La normativa es clara. El propietario no puede exigir la devolución del inmueble antes de que concluya la duración pactada si no se ha previsto de forma expresa una causa legal de recuperación anticipada, como la necesidad del arrendador o de determinados familiares directos, y siempre cumpliendo los requisitos de plazo y preaviso establecidos por la ley.
Es la propia Ley de Arrendamientos Urbanos la que determina de forma efectiva cuándo puede un propietario recuperar una vivienda arrendada y qué límites legales no puede sobrepasar durante la vigencia del contrato.
Qué dice (y qué no dice) la Ley de Propiedad Horizontal
En este contexto, conviene aclarar un punto que suele generar confusión. Aunque los artículos 7 y 9 de la Ley de Propiedad Horizontal regulan las obligaciones de los propietarios dentro de una comunidad de vecinos, su ámbito no incluye la relación arrendaticia.
La Ley de Propiedad Horizontal establece deberes vinculados al uso de elementos comunes y al respeto a la convivencia, pero no regula el alquiler ni los derechos del inquilino. Las relaciones entre propietario y arrendatario, así como el uso y disfrute de la vivienda, se rigen exclusivamente por la Ley de Arrendamientos Urbanos.
El propio texto legal lo deja claro al enumerar las obligaciones de cada propietario en el seno de una comunidad, como el respeto a las instalaciones generales y a los elementos comunes, sin entrar en la regulación de los contratos de alquiler ni en la posesión de viviendas arrendadas.
Derechos de privacidad del inquilino según la ley
El inquilino tiene derecho a disfrutar de la vivienda con plena tranquilidad durante toda la vigencia del contrato. El acceso del propietario sin consentimiento puede constituir una vulneración del derecho a la inviolabilidad del domicilio, reconocido en la Constitución Española.
La ley protege de manera especial la intimidad del arrendatario. El propietario no puede acceder a la vivienda sin autorización, incluso aunque se trate de su propiedad. El Tribunal Supremo ha reiterado en varias ocasiones que el domicilio arrendado goza de la misma protección constitucional que cualquier vivienda habitual.
Este principio implica que cualquier entrada no consentida puede tener consecuencias legales relevantes, tanto en el ámbito civil como, en determinados supuestos, en el penal.

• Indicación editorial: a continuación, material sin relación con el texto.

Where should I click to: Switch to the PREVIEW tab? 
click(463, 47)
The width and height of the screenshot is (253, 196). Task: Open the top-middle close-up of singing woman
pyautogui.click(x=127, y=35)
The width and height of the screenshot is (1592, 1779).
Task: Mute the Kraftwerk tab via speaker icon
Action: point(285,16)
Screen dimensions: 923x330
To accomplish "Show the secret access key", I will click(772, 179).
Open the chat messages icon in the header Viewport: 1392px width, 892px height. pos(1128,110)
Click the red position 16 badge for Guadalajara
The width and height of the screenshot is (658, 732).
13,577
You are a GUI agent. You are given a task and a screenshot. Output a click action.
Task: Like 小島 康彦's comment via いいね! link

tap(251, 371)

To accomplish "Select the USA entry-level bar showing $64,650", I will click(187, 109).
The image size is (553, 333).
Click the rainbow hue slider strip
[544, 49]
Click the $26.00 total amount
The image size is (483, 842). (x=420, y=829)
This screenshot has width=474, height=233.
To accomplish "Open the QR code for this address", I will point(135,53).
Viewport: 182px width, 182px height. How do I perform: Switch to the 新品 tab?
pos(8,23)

Qué hacer si el propietario intenta recuperar la vivienda antes de tiempo
Ante una situación de conflicto, especialistas en derecho inmobiliario coinciden en que el primer paso es revisar el contrato de arrendamiento para comprobar si existe una cláusula expresa que permita la recuperación anticipada de la vivienda.

Si el propietario intenta recuperar el inmueble sin que exista una cláusula válida en el contrato, el inquilino puede acudir a la vía judicial para hacer valer sus derechos. La ley contempla la posibilidad de exigir la continuidad del arrendamiento o, en su caso, reclamar la indemnización correspondiente por incumplimiento contractual.
Este marco normativo busca aportar mayor estabilidad al mercado del alquiler y garantizar un entorno más transparente, en el que las condiciones contractuales queden claramente definidas desde el inicio y la privacidad de los arrendatarios esté protegida durante toda la duración del contrato.